_ROWS_.
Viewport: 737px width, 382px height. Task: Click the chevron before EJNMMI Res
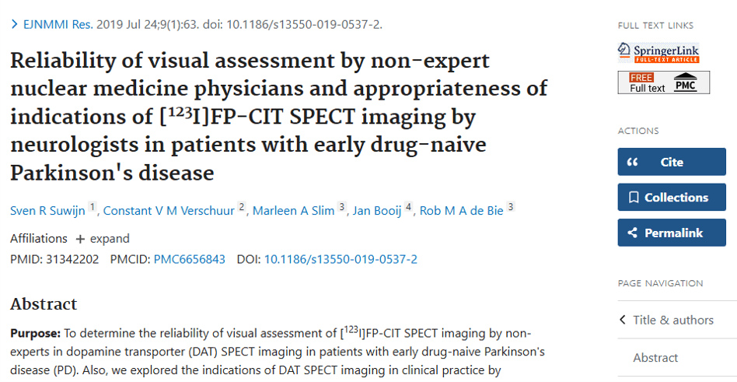[15, 24]
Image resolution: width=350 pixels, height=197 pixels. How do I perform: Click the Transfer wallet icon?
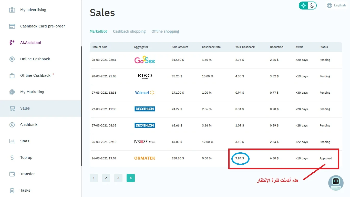[12, 174]
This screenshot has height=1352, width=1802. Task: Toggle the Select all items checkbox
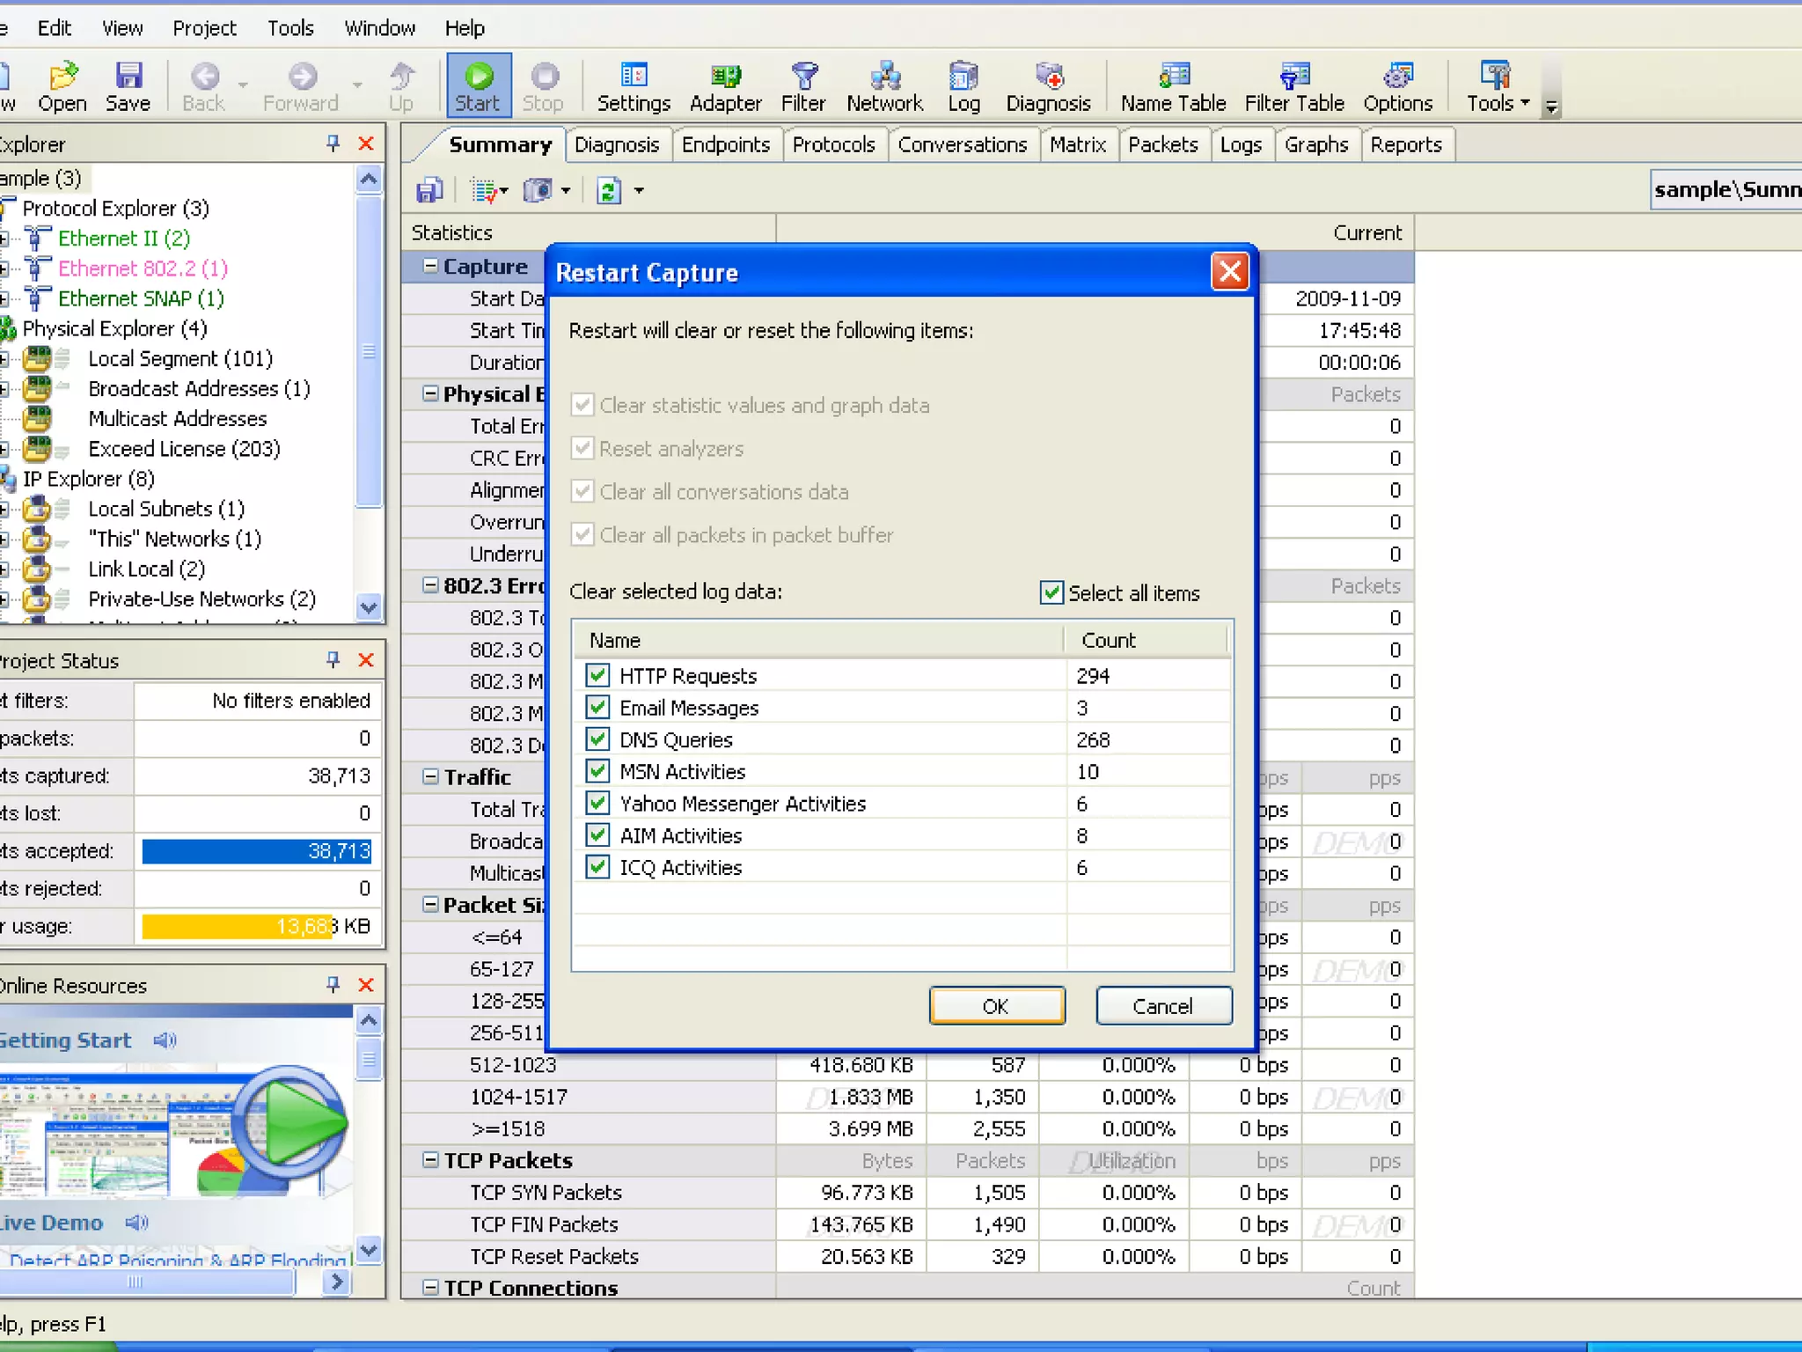coord(1051,592)

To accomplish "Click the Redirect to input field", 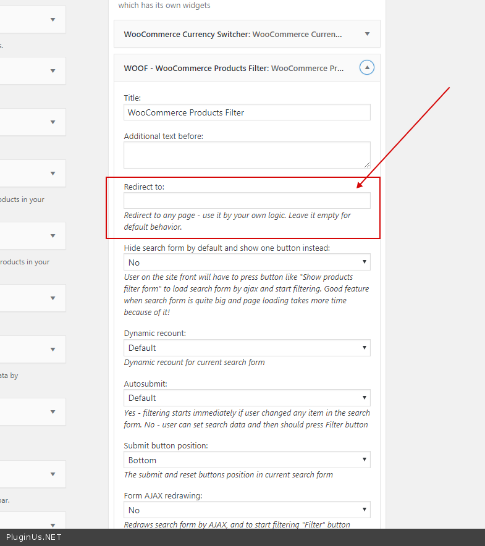I will click(247, 200).
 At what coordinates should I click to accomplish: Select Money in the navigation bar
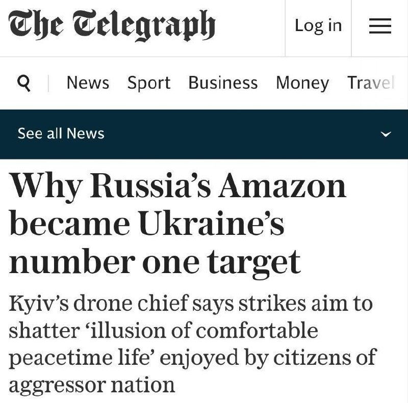(x=302, y=83)
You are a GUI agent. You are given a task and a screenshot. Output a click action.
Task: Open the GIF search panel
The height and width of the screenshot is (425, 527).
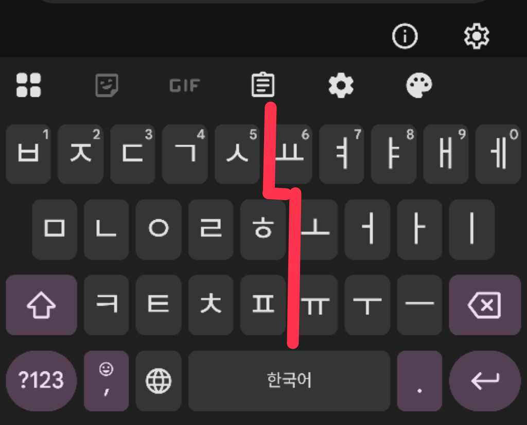[x=185, y=85]
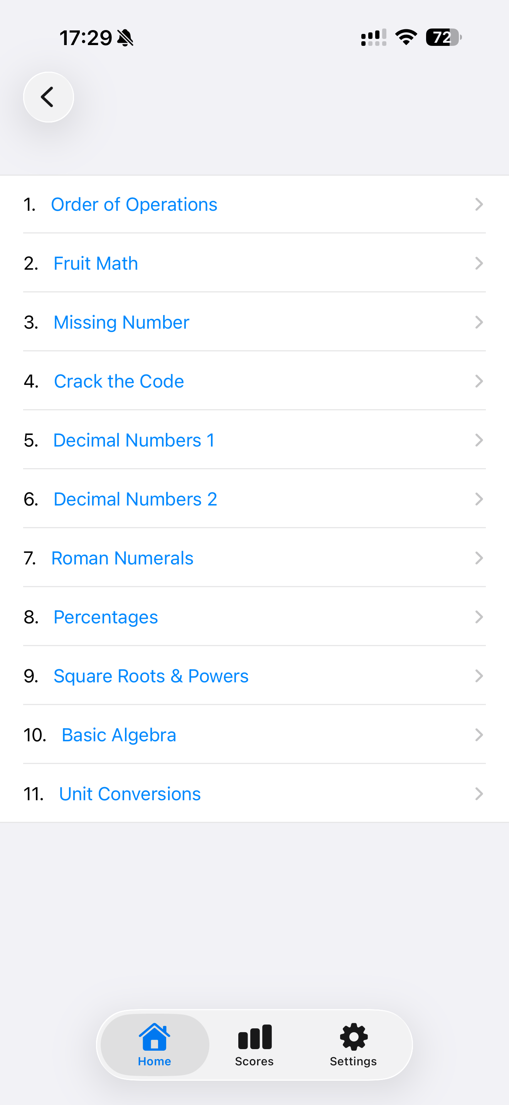Expand the Fruit Math chevron
Screen dimensions: 509x1105
point(479,263)
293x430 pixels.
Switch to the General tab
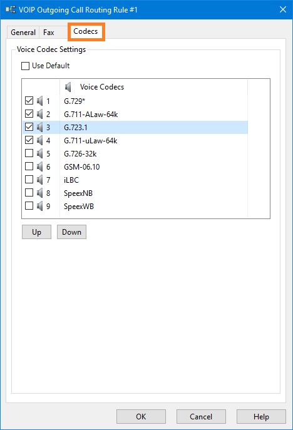coord(23,33)
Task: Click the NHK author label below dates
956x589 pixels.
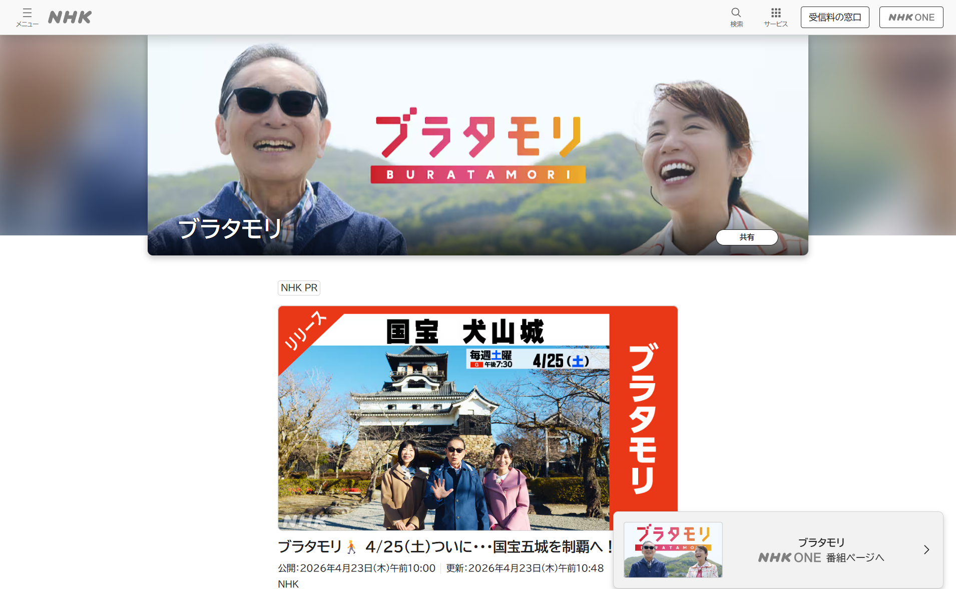Action: click(288, 583)
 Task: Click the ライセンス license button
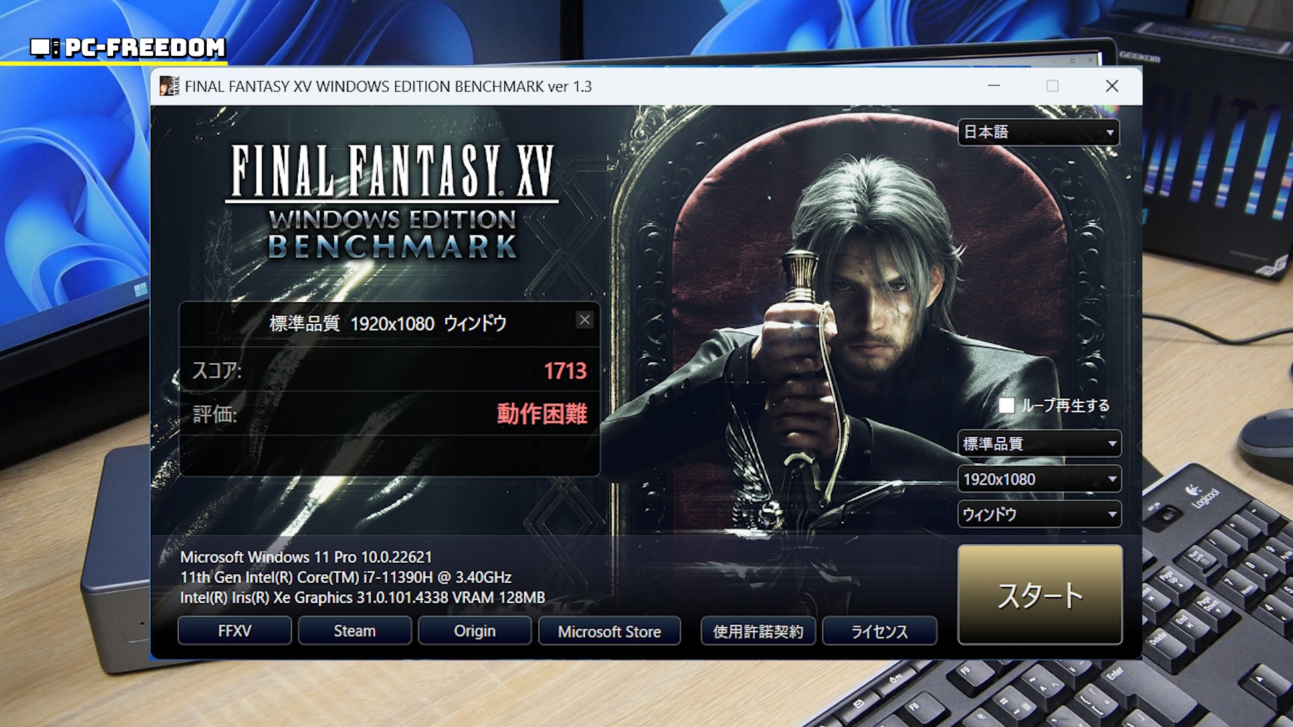pos(879,631)
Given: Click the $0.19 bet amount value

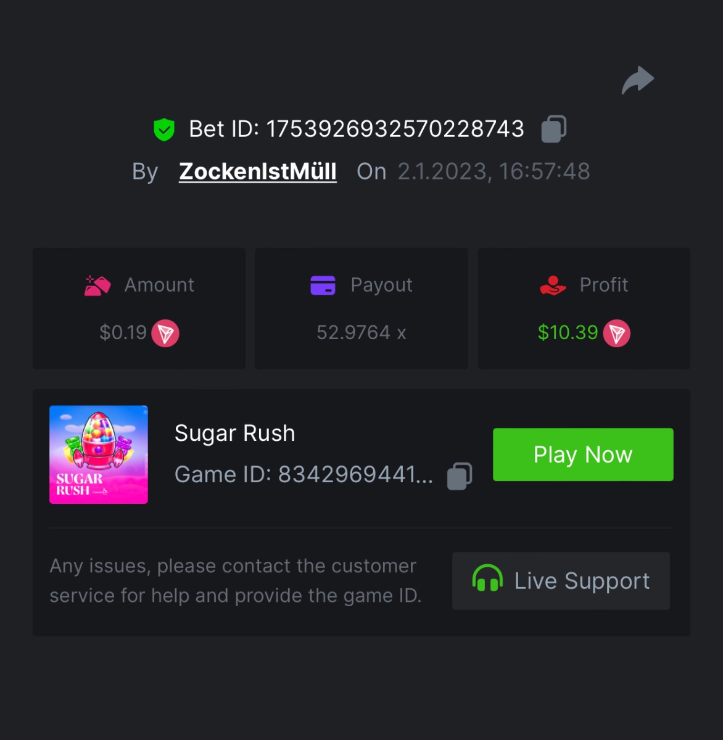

_TO BE DONE_.
Rescale the entries from the start through the line containing "coord(1051,592)", inclusive: reproduce every line, requests included, with each coordinate in the answers multiplied by 2.25 and rounded to a whole number (halves round up). Leave the numbers in the requests unchanged, give only these lines, and omit the pictures.

_THE COMPLETED TASK_.
Viewport: 737px width, 382px height. Task: Click the chevron before EJNMMI Res
[34, 54]
Image resolution: width=350 pixels, height=197 pixels. How do I perform: Click the Transfer wallet icon?
[27, 392]
This screenshot has height=1352, width=1802. Task: Toggle the Select all items checkbox
coord(2365,1332)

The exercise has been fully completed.